Sachlich, unaufgeregt, mit Abstand zu sich und zu den Ereignissen - so wirken die meisten Beschreibungen, Erzählungen und Schilderungen von Ruhel, Asif und Shafiq vor laufender Kamera. Die Interviews sind der Ausgangspunkt und die Basis für einen authentischen Film. Sie sind zudem eines der drei filmischen Elemente, die die Regisseure Michael Winterbottom und Mat Whitecross nutzen, um die Geschichte der Männer zu erzählen. Hinzu kommen Original-Nachrichtensequenzen, die im Wesentlichen einordnend wirken, die für die Entwicklung der Geschichte und ihre Authentizität jedoch kaum eine Bedeutung haben. Das verhält sich mit den Spielszenen anders: Vier junge Schauspieler (in den Hauptrollen: Riz Ahmed als Shafiq, Farhad Harun als Ruhel und Arfan Usman als Asif) setzen die Berichte in Szene. Sie beziehen sich auf das jeweils vorab Gesagte der jungen Männer. Die Schauspieler sind dabei bemerkenswert und nahezu durchweg glaubhaft in ihrem Spiel, in der neugierigen Freude, mit der sie nach Pakistan aufbrechen, ebenso wie in der hilflosen Ohnmacht angesichts von Kampf, Verwundung und Tod in Afghanistan. Auch das Unverständnis und die Verwirrung nach ihrer Verhaftung durch die Nordallianz, die ständig präsente Angst vor dem Tod spielen sie absolut glaubhaft und füllen die Originalschilderungen von Ruhal, Shafiq und Asif mit Wirklichkeit. Selbst das scheinbar endlose Spannungsfeld zwischen Verzweiflung und Trotz, das sich vor allem in den vielen Verhören mit wechselnden Personen, aber wiederkehrenden Fragen und Bezichtigungen entfaltet, ist so überzeugend gespielt, dass der Zuschauer die Zerreißprobe der drei jungen Männer nahezu körperlich erfährt, welche das Schwanken auslöst, das entsteht zwischen dem endlich Ruhe versprechenden, wenn auch falschen Geständnis und dem auf Aufrichtigkeit gegründeten Beharren auf dem eigenen besseren Wissen mit der Konsequenz weiterer Schmerzen und Leiden. Der Konsument, falls er eben noch im Fernsehsessel mit wutgeballter Faust erstarrte und wenig später nur mühsam den Impuls unterdrücken kann, fluchtartig den Raum zu verlassen oder den Film zu stoppen - so als ließe sich damit das schon aus der Beobachterperspektive Unerträgliche ungeschehen machen - könnte aufgerüttelt werden.

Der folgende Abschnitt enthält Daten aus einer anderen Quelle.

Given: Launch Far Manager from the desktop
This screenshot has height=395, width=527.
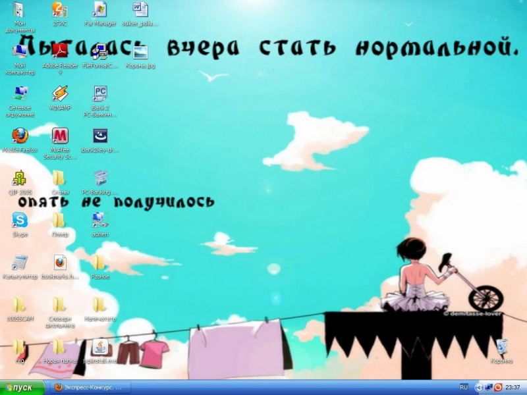Looking at the screenshot, I should click(99, 9).
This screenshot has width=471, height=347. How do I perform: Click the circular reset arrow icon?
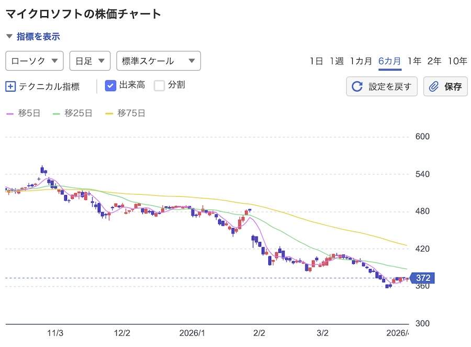point(357,87)
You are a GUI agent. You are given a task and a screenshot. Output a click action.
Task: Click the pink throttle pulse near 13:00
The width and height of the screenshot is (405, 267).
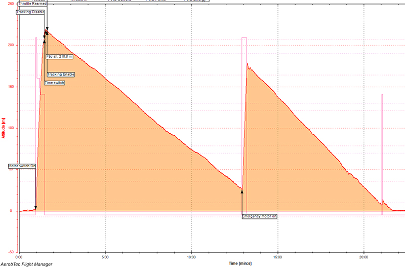pyautogui.click(x=244, y=38)
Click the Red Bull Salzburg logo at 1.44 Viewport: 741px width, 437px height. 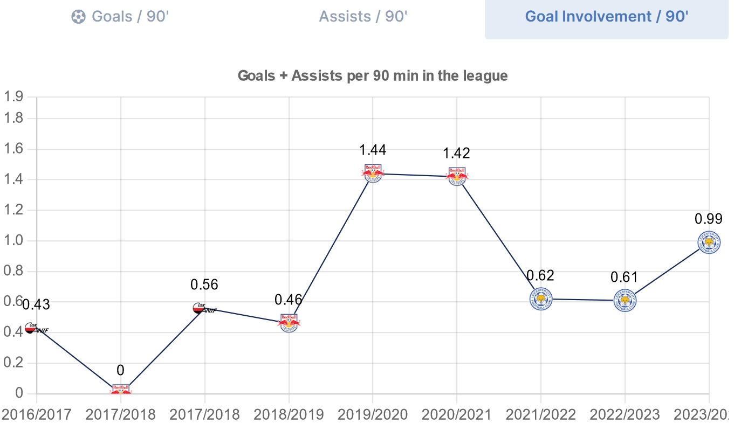pyautogui.click(x=373, y=174)

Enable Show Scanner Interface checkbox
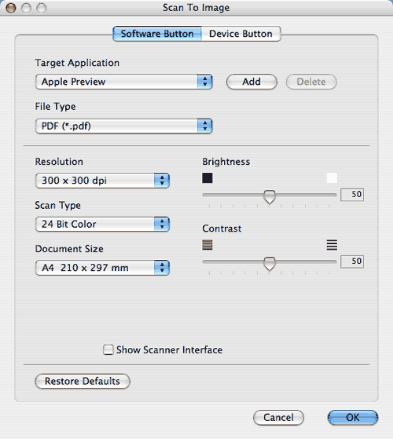108,349
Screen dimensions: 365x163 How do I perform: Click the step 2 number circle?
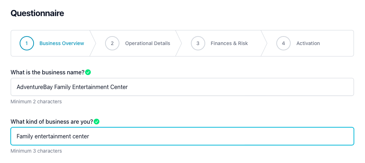(x=112, y=43)
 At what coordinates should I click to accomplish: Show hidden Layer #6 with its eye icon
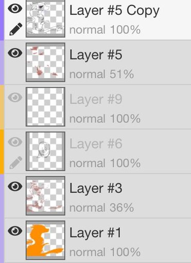(15, 142)
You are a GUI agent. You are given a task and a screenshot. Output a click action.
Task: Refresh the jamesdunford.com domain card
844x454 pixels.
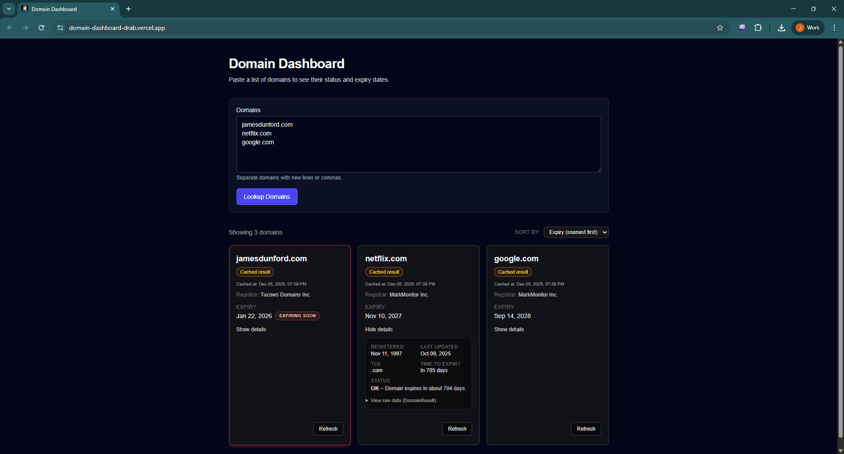click(328, 428)
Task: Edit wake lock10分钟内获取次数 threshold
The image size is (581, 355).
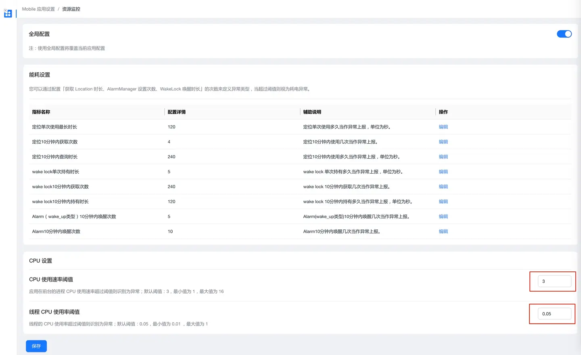Action: [443, 187]
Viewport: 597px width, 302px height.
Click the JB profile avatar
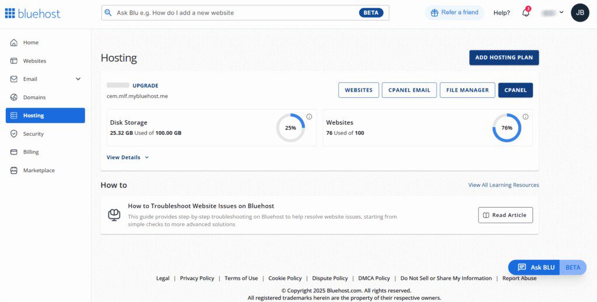(580, 13)
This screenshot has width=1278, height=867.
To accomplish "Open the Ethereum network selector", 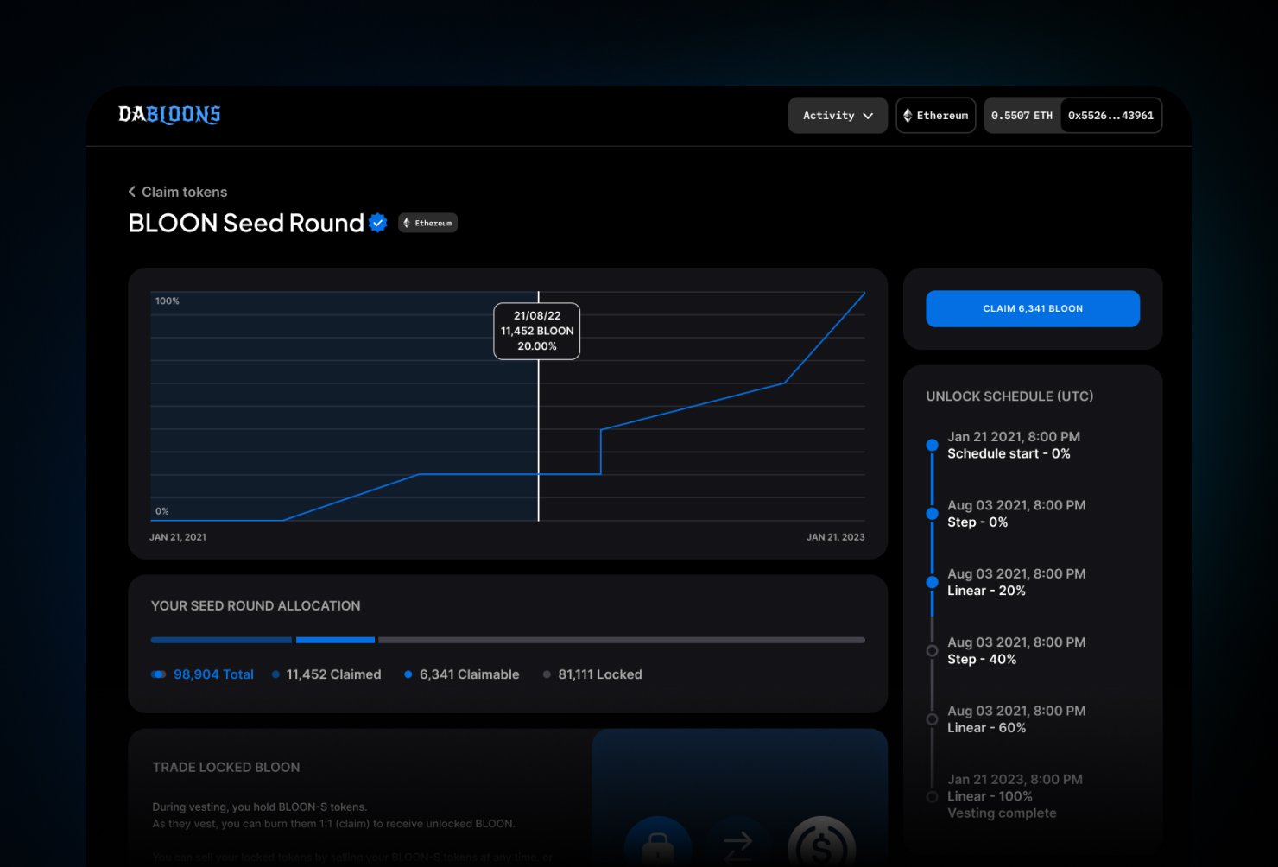I will (x=936, y=115).
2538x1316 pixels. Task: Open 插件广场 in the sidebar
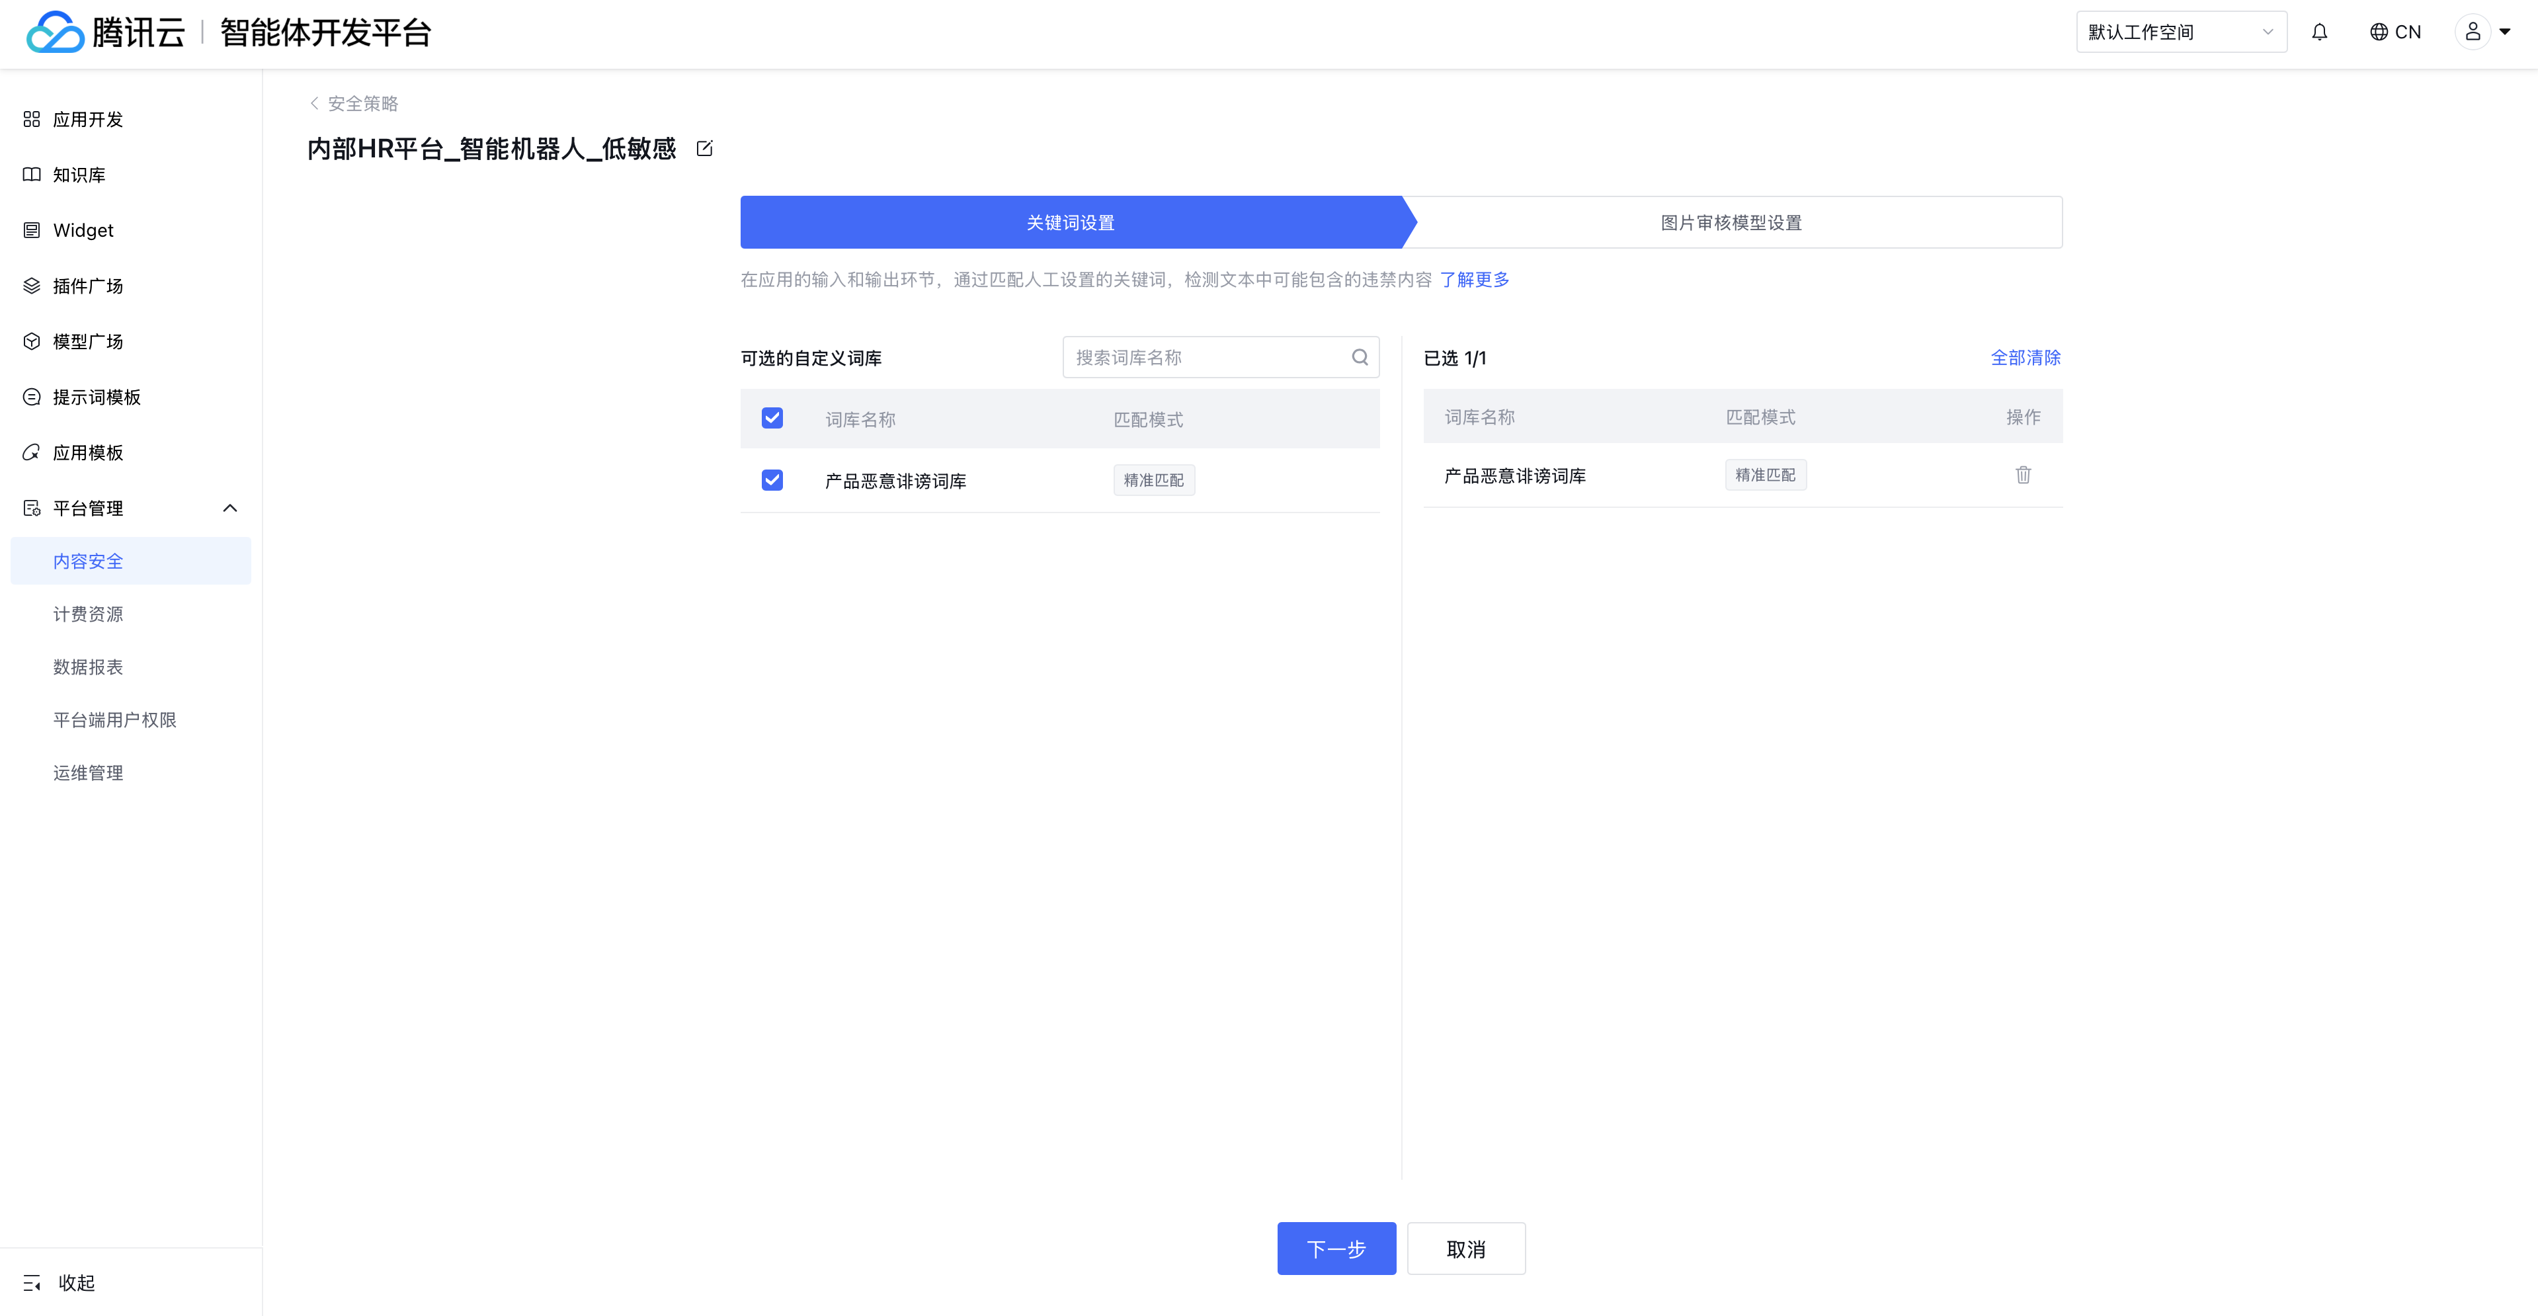[88, 286]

In diesem Zusammenhang - möglicherweise von den Machern unbeabsichtigt - gewinnt "The Road to Guantanamo" durch ein viertes Element an Dichte, Intensität und Qualität. Die Rede ist von der aktuellen nachrichtlichen Wirklichkeit des Themas, von den Fakten zu Guantanamo. Das Wissen zum Beispiel: da sitzen 250 Menschen immer noch in Gitterkäfigen - wie vor Jahren Asif, Ruhel und Shafiq. Politische Erklärungen hallen nach, wie etwa die Absichtserklärung des amerikanischen Präsidenten Obama, das Lager zu schließen. Am ersten Tag seiner Amtszeit erließ er ein entsprechendes Dekret: von der Schließung innerhalb eines Jahres war zunächst die Rede, inzwischen dauert es erklärtermaßen länger. Die bemühte Begründung für die fortgesetzte Freiheitsberaubung (die durch die Häufigkeit, mit der sie vorgebracht wird, nicht an Glaubwürdigkeit gewinnt): Man wisse nicht, wohin die Gefangenen entlassen, weil sie in ihren Heimatländern mit Verfolgung rechnen müssten und sich kein Land finde, das zur Aufnahme der ehemaligen und nachweislich unschuldigen Guantanamo-Gefangenen bereit sei.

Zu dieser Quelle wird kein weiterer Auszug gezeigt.